Jazz

Rufus Wainwright & Band


Nur zu selten können Sprösslinge berühmter Künstler an das Level ihrer Altvorderern anschließen. Bei Rufus Wainwright ist das anders. Der Sohn des berühmten Songwriters Loudon Wainwright III und der Sängerin Kate McGarrigle verband auf meisterlichen Alben wie „Want 2“ und „Release The Stars“ die Beobachtungsgabe seines Vaters mit dem sängerischen Duktus der Mutter.

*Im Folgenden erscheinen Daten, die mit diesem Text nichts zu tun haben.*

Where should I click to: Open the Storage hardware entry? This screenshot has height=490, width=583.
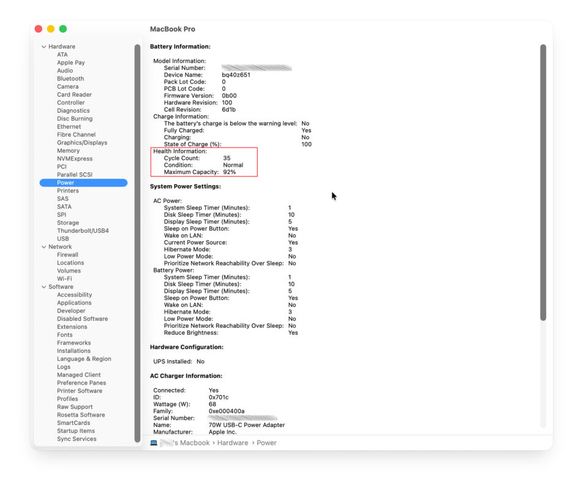(67, 223)
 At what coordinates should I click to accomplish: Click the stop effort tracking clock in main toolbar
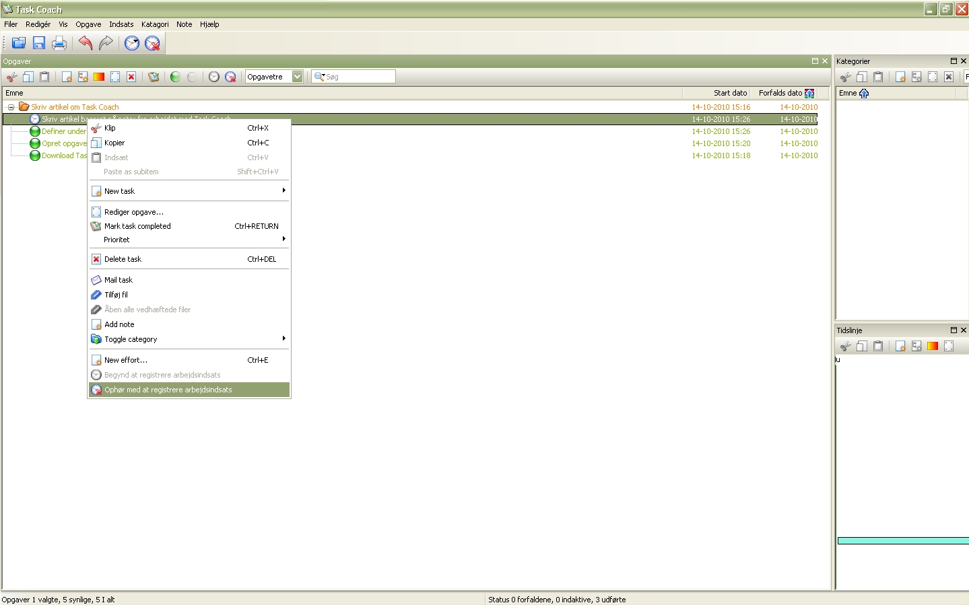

Nach Ausflügen in die Welt der Oper, in die Sphären einer Judy Garland und in die geistigen Höhen von Shakespeares Sonnetten, kehrt Wainwright mit seinem siebten Studioalbum „Out Of The Game“ eindrucksvoll in die Welt des melodischen Pop zurück. Viel ist passiert in den letzten zwei Jahren. Die geliebte Mutter – strengste Kritikerin und größter Fan – starb, und Wainwright zeugte – obwohl homoerotisch orientiert – ein Kind mit der Tochter von Leonard Cohen. All die krassen Emotionen, die mit solchen Ereignissen verbunden sind, werden im neuen Opus reflektiert.

Gemeinsam mit Produzent Mark Ronson (Amy Winehouse) und den Dap-Kings präsentiert der größte Melodiker seit Paul McCartney sein zugänglichstes Album seit Langem. Es erinnert an die größten Werke von Fleetwood Mac, dem Electric Light Orchestra und Harry Nilsson. Rufus Wainwright versöhnt mit lockerer Hand Klassikavancen mit Popsinnlichkeit, vereint bildungsbürgerliches Idyll und polymorphe Triebe aufs Geschmeidigste. Er erkennt, daß Revolte viele Gesichter und vielerlei Arten von Beinen („Bitter Tears!) haben kann.

Der im New Yorker East Village lebende Sänger, fasziniert mit gewohnt luxuriös dahinfließendem Vokalpathos und einem stimmigen Gleichgewicht aus Schwülstigkeit und Selbstironie. Mark Ronson beschenkt mit großartigen Arrangements, die zuweilen bis in die Doowop-Ära zurückreichen. Man kann auf die Umsetzung dieser preziösen Kunst im schönen Haus am Ring gespannt sein.